[TASK TO COMPLETE]
Transcribe exactly the lines from the first line of the records through the line containing "gestione rifiuti pericolosi (111, 1518)", and leave out every picture.

[DATA FOR THIS EXERCISE]
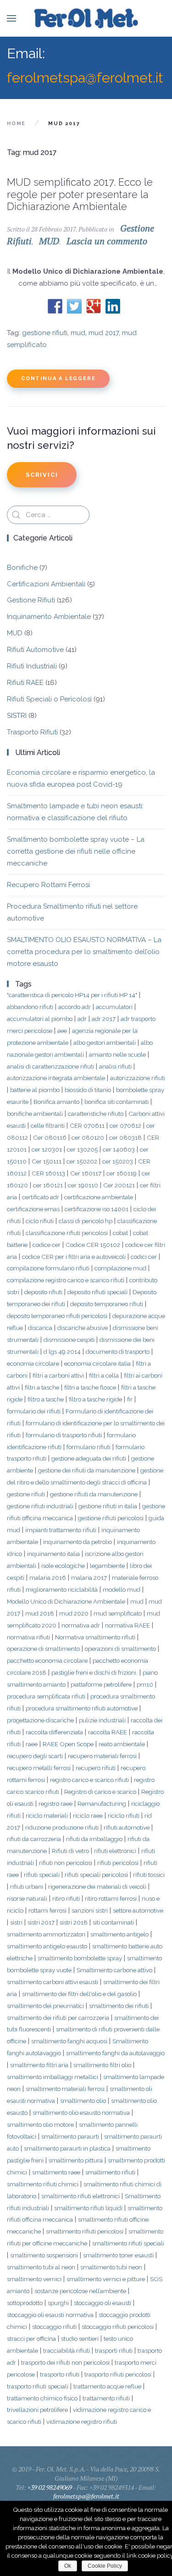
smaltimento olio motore (40, 2124)
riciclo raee (88, 1815)
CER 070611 (87, 1125)
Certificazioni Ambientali (46, 584)
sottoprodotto (25, 2302)
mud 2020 (74, 1613)
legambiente (107, 1565)
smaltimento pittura (76, 2160)
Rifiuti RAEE (25, 682)
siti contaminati (113, 1922)
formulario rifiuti (89, 1447)
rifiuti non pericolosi (65, 1862)
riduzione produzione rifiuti (62, 1827)
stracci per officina (31, 2338)
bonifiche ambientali (35, 1113)
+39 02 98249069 (50, 2487)
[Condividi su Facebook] (55, 306)
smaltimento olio (83, 2100)
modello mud (121, 1589)
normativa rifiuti (28, 1637)
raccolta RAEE (107, 1732)
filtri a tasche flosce (90, 1387)
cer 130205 (82, 1149)
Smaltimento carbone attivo (114, 1970)
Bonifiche (22, 567)
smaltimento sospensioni (44, 2255)
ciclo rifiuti (40, 1221)
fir (130, 1399)
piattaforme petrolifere (101, 1684)
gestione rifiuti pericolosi (111, 1518)
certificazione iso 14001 (96, 1209)
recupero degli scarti (35, 1756)
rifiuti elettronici (115, 1850)
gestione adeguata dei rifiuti (88, 1458)
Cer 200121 (119, 1185)
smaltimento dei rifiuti (119, 2005)
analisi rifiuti (115, 1066)
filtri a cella (104, 1375)
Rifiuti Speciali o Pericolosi (49, 699)
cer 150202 (82, 1161)
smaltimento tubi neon (111, 2267)
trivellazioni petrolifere (37, 2409)
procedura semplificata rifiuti (46, 1696)
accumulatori (114, 1006)
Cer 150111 (46, 1161)
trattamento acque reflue (107, 2386)
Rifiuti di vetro (70, 1850)
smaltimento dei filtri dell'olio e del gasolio (79, 1993)
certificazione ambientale (98, 1197)
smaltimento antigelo (119, 1934)
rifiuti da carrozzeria (34, 1838)
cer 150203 (117, 1161)
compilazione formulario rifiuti (48, 1268)
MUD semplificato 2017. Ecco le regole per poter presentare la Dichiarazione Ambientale (80, 194)
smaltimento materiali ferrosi (65, 2088)
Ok (67, 2566)
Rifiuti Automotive (35, 649)
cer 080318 (125, 1137)
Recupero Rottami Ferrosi (48, 885)
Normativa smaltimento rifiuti (95, 1637)
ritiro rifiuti (66, 1898)
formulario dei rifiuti (34, 1411)
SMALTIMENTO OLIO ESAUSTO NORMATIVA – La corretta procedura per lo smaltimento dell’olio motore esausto (84, 952)
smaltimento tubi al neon (41, 2267)
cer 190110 (83, 1185)
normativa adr (80, 1625)
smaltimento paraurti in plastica (67, 2148)
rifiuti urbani (26, 1886)
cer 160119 (121, 1173)
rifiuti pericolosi (118, 1862)
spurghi (58, 2302)
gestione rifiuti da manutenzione (94, 1494)
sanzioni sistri (90, 1910)
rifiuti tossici (149, 1874)
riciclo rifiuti (123, 1815)
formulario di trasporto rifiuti (64, 1435)
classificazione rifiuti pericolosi (67, 1232)
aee (62, 1030)
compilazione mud (120, 1268)
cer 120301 (47, 1149)
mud (78, 333)
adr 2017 (104, 1018)
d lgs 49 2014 (62, 1351)
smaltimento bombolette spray (80, 1958)
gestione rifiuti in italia (107, 1506)
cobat (120, 1232)
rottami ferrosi (47, 1910)
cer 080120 (88, 1137)
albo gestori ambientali (104, 1042)
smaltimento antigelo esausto (47, 1946)
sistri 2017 (41, 1922)
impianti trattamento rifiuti (60, 1529)
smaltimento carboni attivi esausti (52, 1982)
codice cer (47, 1244)
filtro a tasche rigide (95, 1399)
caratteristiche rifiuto (95, 1113)
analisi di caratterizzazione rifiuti (50, 1066)
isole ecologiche (63, 1565)
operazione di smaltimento (43, 1648)
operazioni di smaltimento (120, 1648)
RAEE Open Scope (68, 1744)
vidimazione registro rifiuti (81, 2421)
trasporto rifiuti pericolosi (117, 2374)
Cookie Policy (105, 2566)
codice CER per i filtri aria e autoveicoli (74, 1256)
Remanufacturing (102, 1803)
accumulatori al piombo (39, 1018)
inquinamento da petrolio (77, 1541)
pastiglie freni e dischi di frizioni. (94, 1672)
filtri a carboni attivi (58, 1375)
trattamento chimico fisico (42, 2398)
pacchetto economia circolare (47, 1660)
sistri (16, 1922)
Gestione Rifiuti (31, 600)
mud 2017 (104, 333)
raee (32, 1744)
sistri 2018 (74, 1922)
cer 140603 (119, 1149)
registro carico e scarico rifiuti (89, 1779)
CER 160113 (48, 1173)
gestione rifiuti (44, 333)
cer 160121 (48, 1185)
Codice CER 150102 (93, 1244)
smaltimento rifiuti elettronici (80, 2196)
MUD (49, 241)
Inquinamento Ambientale (49, 616)
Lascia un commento (107, 241)
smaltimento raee (56, 2172)
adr (82, 1018)
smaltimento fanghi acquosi (69, 2041)
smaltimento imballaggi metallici (52, 2076)
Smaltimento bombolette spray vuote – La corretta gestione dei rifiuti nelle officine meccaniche (75, 851)
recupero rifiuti (96, 1767)
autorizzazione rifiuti (137, 1077)
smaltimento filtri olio (102, 2065)
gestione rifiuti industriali (40, 1506)
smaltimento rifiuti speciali (128, 2243)
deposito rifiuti (43, 1292)
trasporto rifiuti (59, 2374)
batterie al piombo (35, 1089)
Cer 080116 (50, 1137)
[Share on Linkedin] (112, 306)
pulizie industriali (102, 1720)
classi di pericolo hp (85, 1221)
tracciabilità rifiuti (66, 2350)
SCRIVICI (42, 474)
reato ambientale (122, 1744)
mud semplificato (118, 1613)
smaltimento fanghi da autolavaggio (115, 2053)
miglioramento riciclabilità (62, 1589)
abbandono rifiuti (30, 1006)
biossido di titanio (88, 1089)
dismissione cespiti (69, 1339)
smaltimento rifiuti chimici (42, 2184)
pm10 (145, 1684)
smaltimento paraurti (70, 2136)
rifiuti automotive (127, 1827)
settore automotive (138, 1910)
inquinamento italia (53, 1553)
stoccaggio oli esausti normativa (50, 2314)
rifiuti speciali (42, 1874)
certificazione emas (33, 1209)
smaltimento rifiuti (110, 2172)
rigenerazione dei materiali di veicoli (97, 1886)
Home (16, 124)
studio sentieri (80, 2338)
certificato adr (40, 1197)
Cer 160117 (85, 1173)
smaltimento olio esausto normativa (81, 2112)
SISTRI (17, 716)
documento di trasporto (118, 1351)
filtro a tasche (46, 1399)
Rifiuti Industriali (32, 666)
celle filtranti (48, 1125)
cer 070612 (125, 1125)
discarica (40, 1327)
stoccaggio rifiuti (54, 2326)
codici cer (144, 1256)
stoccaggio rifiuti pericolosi (118, 2326)
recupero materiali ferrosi (102, 1756)
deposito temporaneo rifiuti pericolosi (57, 1315)
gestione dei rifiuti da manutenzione (86, 1470)
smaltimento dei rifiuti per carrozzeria (58, 2017)
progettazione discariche (40, 1720)
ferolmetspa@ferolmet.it (85, 77)
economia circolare (33, 1363)
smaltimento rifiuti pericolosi (84, 2231)
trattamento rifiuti (106, 2398)
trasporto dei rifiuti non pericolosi (65, 2362)
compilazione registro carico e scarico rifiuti (65, 1280)
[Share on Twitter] (74, 306)
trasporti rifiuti (114, 2350)
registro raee (55, 1803)
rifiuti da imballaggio (94, 1838)
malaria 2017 (89, 1577)
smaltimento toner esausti (118, 2255)
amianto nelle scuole (117, 1054)
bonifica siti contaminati (116, 1101)
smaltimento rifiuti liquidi (88, 2208)
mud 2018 (39, 1613)
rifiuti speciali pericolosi (96, 1874)
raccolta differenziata (54, 1732)
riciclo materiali (47, 1815)
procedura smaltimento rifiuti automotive (82, 1708)
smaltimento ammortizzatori (46, 1934)
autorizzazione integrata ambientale (56, 1077)
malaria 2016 (47, 1577)
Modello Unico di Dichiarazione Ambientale (66, 1601)
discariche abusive (82, 1327)
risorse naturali (27, 1898)
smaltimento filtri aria (39, 2065)
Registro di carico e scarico (100, 1791)
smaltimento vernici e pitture (106, 2279)
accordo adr (74, 1006)
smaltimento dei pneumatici (45, 2005)
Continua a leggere (58, 378)
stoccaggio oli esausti (102, 2302)
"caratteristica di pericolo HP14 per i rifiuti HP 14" (72, 994)
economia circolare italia (97, 1363)
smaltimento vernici (34, 2279)
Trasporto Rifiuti (32, 732)
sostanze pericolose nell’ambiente (80, 2291)
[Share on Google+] (93, 306)
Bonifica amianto (56, 1101)
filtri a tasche (42, 1387)
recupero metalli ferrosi (39, 1767)
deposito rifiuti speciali (97, 1292)
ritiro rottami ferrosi (111, 1898)
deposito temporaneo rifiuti (106, 1303)
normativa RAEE (127, 1625)
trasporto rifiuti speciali (37, 2386)
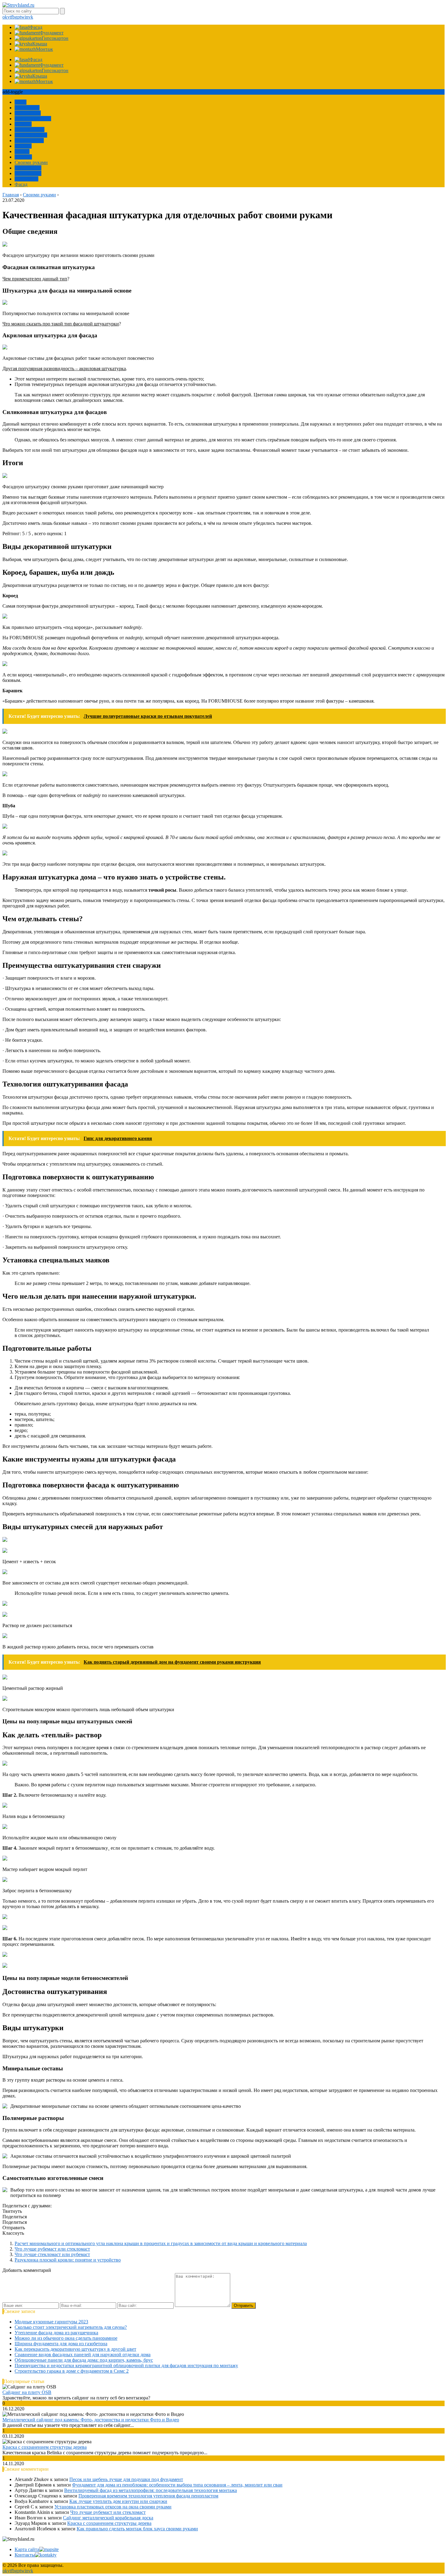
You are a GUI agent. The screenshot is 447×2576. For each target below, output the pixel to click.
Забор (20, 102)
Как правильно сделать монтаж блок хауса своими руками (137, 2528)
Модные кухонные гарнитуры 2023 (51, 2321)
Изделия (23, 157)
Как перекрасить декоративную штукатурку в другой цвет (75, 2349)
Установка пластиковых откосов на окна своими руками (113, 2506)
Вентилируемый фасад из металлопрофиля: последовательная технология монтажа (150, 2490)
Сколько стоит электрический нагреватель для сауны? (71, 2327)
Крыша (22, 151)
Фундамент (26, 178)
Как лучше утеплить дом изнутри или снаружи (118, 2501)
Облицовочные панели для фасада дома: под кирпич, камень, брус (84, 2360)
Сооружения (28, 113)
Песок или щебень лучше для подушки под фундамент (126, 2479)
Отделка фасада (31, 135)
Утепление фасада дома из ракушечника (56, 2332)
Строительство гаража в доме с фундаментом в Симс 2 (72, 2371)
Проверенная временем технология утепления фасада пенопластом (148, 2495)
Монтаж (23, 146)
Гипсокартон (28, 173)
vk (30, 16)
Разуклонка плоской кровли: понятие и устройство (68, 2259)
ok (4, 16)
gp (17, 16)
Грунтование (28, 167)
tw (22, 16)
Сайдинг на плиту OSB (26, 2392)
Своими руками (31, 162)
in (26, 16)
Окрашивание (29, 140)
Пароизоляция (29, 129)
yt (9, 16)
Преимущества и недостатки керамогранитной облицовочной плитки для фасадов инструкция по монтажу (126, 2365)
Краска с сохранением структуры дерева (44, 2447)
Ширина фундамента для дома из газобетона (61, 2343)
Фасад (21, 184)
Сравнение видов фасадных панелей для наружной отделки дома (83, 2354)
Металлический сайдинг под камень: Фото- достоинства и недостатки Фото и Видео (90, 2419)
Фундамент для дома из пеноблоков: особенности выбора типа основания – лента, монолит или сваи (177, 2484)
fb (13, 16)
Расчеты (23, 124)
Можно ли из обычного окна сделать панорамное (66, 2338)
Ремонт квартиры (33, 118)
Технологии (27, 107)
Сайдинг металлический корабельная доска (108, 2517)
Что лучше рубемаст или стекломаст (52, 2248)
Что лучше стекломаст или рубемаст (52, 2254)
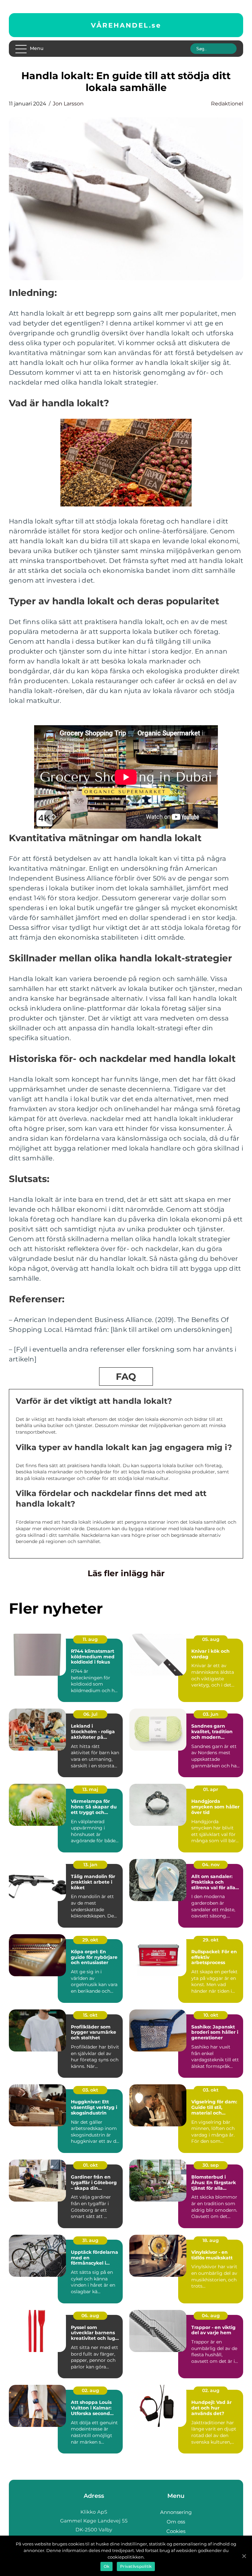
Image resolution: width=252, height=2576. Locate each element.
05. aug (211, 1639)
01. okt (90, 2165)
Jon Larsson (68, 104)
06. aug (90, 2315)
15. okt (90, 2015)
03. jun (211, 1714)
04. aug (211, 2315)
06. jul (90, 1714)
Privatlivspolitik (136, 2566)
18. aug (210, 2240)
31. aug (90, 2240)
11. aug (90, 1639)
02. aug (90, 2390)
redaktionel (227, 104)
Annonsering (176, 2512)
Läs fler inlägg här (126, 1573)
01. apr (210, 1789)
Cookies (175, 2531)
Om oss (176, 2522)
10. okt (210, 2015)
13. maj (90, 1789)
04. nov (211, 1865)
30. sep (210, 2165)
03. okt (90, 2090)
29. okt (90, 1940)
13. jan (90, 1865)
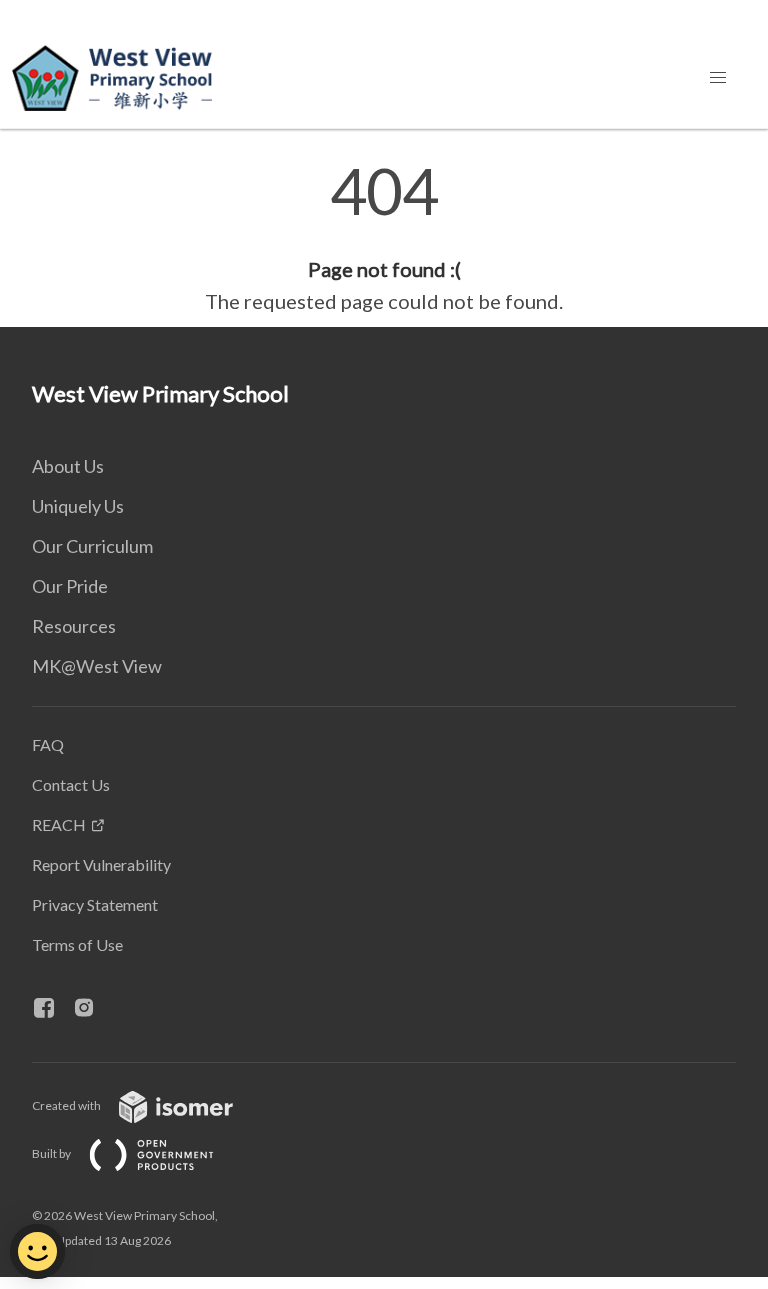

[OUTPUT BELOW]
smaltimento olio motore (40, 2124)
riciclo raee (88, 1815)
CER 070611 (87, 1125)
Certificazioni Ambientali (46, 584)
sottoprodotto (25, 2302)
mud 2020 (74, 1613)
legambiente (107, 1565)
smaltimento pittura (76, 2160)
Rifiuti RAEE (25, 682)
siti contaminati (113, 1922)
formulario rifiuti (89, 1447)
rifiuti non pericolosi (65, 1862)
riduzione produzione rifiuti (62, 1827)
stracci per officina (31, 2338)
bonifiche ambientali (35, 1113)
+39 02 98249069 (50, 2487)
[Condividi su Facebook] (55, 306)
smaltimento olio (83, 2100)
modello mud (121, 1589)
normativa rifiuti (28, 1637)
raccolta RAEE (107, 1732)
filtri a tasche flosce (90, 1387)
cer 130205 (82, 1149)
Smaltimento carbone attivo (114, 1970)
Bonifiche (22, 567)
smaltimento sospensioni (44, 2255)
ciclo rifiuti (40, 1221)
fir (130, 1399)
piattaforme petrolifere (101, 1684)
gestione rifiuti pericolosi (111, 1518)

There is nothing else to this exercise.